** Opening SUPPLIED ENTRIES block **
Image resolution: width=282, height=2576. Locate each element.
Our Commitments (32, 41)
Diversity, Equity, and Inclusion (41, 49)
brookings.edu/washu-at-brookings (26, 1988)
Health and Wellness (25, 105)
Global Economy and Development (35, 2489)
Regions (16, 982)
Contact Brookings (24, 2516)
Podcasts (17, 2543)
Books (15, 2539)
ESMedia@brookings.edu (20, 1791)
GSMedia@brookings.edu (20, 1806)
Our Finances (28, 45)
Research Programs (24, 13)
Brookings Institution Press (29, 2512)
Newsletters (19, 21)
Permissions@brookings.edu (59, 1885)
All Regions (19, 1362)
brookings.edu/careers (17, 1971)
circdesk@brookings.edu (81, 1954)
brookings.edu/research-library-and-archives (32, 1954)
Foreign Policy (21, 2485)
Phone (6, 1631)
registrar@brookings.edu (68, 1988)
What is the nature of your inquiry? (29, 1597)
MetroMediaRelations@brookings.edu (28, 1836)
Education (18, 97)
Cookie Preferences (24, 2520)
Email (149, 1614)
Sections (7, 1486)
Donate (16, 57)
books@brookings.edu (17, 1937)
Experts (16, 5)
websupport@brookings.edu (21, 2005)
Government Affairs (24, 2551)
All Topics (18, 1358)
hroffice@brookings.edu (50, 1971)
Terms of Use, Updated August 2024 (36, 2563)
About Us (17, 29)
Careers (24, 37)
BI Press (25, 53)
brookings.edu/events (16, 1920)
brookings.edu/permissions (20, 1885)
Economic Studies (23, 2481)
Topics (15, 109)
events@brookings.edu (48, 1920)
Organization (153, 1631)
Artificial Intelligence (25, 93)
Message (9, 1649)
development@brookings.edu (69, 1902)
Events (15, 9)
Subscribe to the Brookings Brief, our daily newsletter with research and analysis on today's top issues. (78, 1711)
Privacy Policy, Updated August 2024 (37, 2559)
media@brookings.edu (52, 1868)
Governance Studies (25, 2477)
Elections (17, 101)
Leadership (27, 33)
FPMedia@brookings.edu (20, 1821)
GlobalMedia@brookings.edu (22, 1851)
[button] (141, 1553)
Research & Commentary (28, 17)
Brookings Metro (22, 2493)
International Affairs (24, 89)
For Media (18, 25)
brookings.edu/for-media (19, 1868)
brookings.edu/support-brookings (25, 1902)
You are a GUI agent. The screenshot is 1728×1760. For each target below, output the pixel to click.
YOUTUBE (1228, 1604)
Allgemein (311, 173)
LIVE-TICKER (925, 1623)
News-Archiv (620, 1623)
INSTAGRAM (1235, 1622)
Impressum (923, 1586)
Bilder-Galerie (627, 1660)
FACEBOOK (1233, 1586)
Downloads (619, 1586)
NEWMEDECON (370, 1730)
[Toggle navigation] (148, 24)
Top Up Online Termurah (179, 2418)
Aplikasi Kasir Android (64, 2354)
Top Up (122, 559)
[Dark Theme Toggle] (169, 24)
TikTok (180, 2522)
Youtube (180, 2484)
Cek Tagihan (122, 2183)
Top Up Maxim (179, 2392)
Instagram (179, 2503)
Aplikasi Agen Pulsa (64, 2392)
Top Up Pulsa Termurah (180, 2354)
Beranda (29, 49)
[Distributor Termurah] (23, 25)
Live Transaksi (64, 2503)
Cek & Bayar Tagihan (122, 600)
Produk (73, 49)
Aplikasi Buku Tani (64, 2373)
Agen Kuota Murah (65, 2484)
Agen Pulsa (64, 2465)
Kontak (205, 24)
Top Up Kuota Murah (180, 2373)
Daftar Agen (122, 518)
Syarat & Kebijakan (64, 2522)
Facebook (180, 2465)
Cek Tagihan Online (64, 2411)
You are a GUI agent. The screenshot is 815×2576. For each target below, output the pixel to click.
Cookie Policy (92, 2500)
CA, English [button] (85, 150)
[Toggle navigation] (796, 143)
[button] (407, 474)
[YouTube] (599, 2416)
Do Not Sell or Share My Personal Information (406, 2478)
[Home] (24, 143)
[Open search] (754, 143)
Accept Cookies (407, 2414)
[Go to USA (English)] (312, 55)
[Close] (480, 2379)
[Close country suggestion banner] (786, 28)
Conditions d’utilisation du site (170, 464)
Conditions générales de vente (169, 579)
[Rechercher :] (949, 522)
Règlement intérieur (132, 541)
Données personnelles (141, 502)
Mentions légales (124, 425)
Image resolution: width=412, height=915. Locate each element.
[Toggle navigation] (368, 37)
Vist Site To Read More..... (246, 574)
** Closing SUPPLIED ENTRIES block **
All lines of the data that hold "Policy" need to be copied.

Foreign Policy (21, 2485)
Privacy Policy, Updated August 2024 (37, 2559)
Cookie Policy (92, 2500)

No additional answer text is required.